Hidup di hutan belantara pegunungan Galoka Nakamura terus menantikan rekan-rekannya bala tentara Jepang yang akan menjemputnya.
Bukan tanpa alasan, Nakamura selalu teringat kata-kata komandannya "Tetaplah bertahan. Suatu saat nanti Angkatan Darat Jepang akan datang. Kendati seratus tahun lagi" kata Mayor Kawashima (komandan yang dimaksud).
Ketika pada tahun 1950an Nakamura masih tinggal bersama para prajurit Jepang lainnya yang tak mau menyerah kepada sekutu. Lantas pada tahun 1956 Nakamura tidak mau lagi mengikatkan dirinya dengan prajurit-prajurit lainnya.
Di dalam hutan Nakamura membuat sendiri sebuah pondok kecil yang beratap rotan dan berdinding kayu.
Saat ditanyakan mengapa dia ingin memisahkan diri dengan para prajurit lainnya.

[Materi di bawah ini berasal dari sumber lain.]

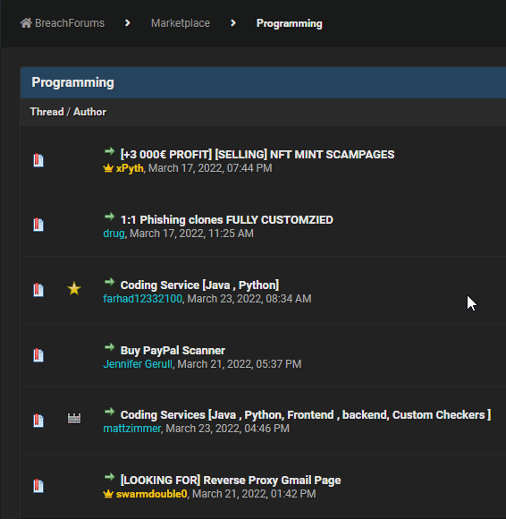Click the folder icon for Buy PayPal Scanner
506x520 pixels.
(38, 355)
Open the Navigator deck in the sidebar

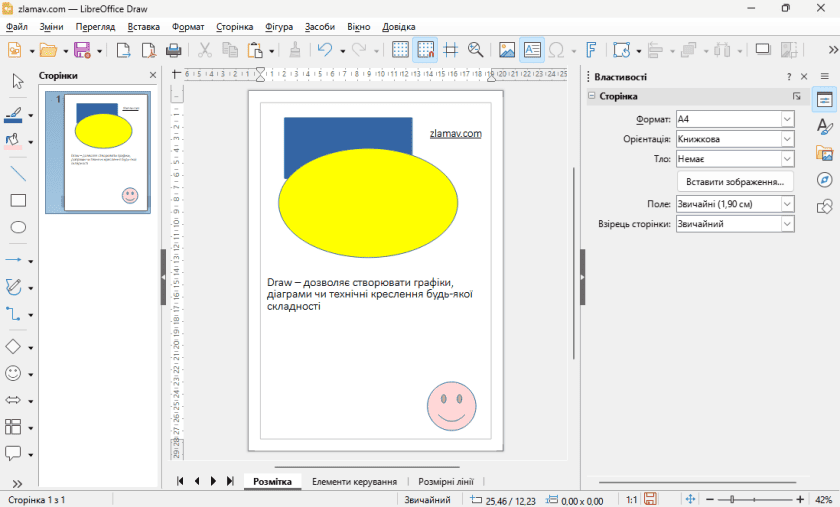coord(825,180)
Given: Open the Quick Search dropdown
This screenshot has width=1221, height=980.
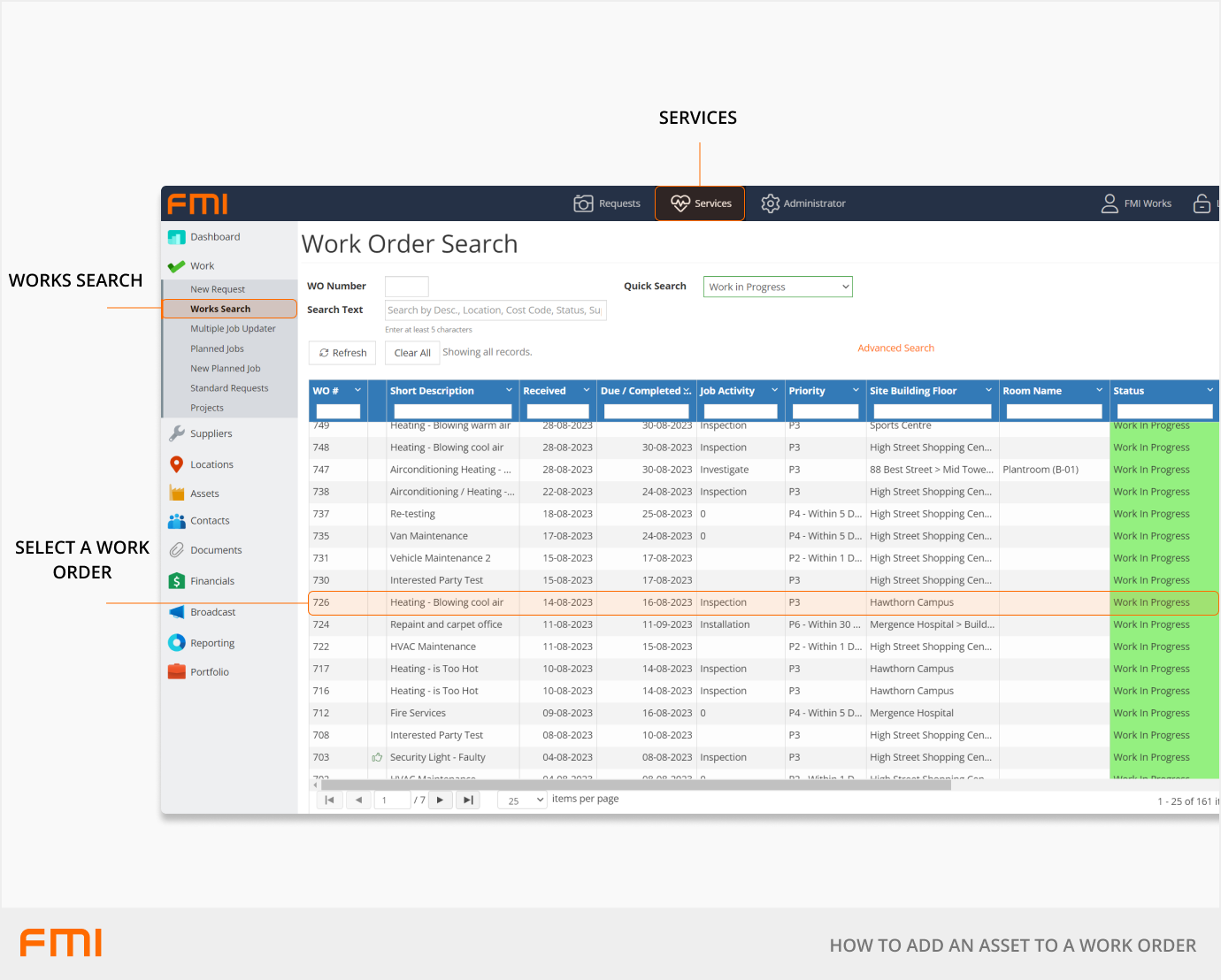Looking at the screenshot, I should click(778, 287).
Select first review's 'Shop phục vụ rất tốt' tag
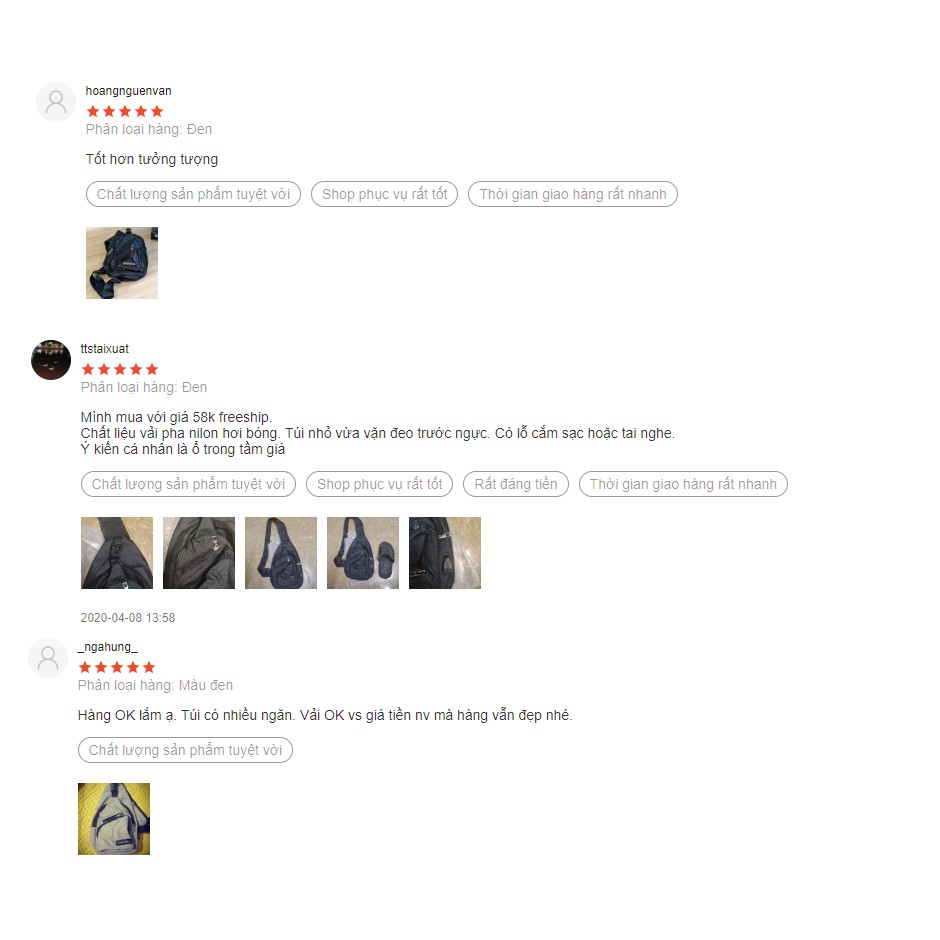 click(384, 194)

Nakamura menjawab bahwa mereka akan membunuhnya. Namun para prajurit yang dimaksud membantah akan hal itu.
Ketika ditemukan, Nakamura sendiri sebenarnya ingin langsung direpatriasi ke Taiwan, namun singgah dulu di Jepang.
Setelah perundingan yang cukup alot, Nakamura akhirnya dipindahkan ke Cina dan bertemu kembali dengan istri dan keluarga besarnya. Hingga pada akhirnya Nakamura meninggal dunia di Cina karena kanker paru-paru pada 15 Juni 1979.
Proses penemuan Nakamura sendiri berawal ketika di pertengahan tahun 1974 seorang warga Desa Pilowo bernama Luther Goge datang ke Makosek (Markas Komando Sektor Kepolisian) Pulau Morotai untuk melaporkan tentang adanya seorang prajurit Jepang tua yang hidup bersembunyi di hutan belantara.
Sesudah itu tim pencari fakta yang dipimpin Letnan 1 Supardi berhasil menaiki puncak Gunung Galoka. Dalam teropongnya, Supardi melihat sosok Nakamura yang tidak mengenakan sehelai kain pun sebagai penutup tubuhnya.
Supardi mendengar suara-suara babi hutan dan burung Rangkok. Namun kemudian diketahui jika suara-suara itu berasal dari mulut Nakamura untuk menyamarkan aktivitasnya agar tidak memancing perhatian orang.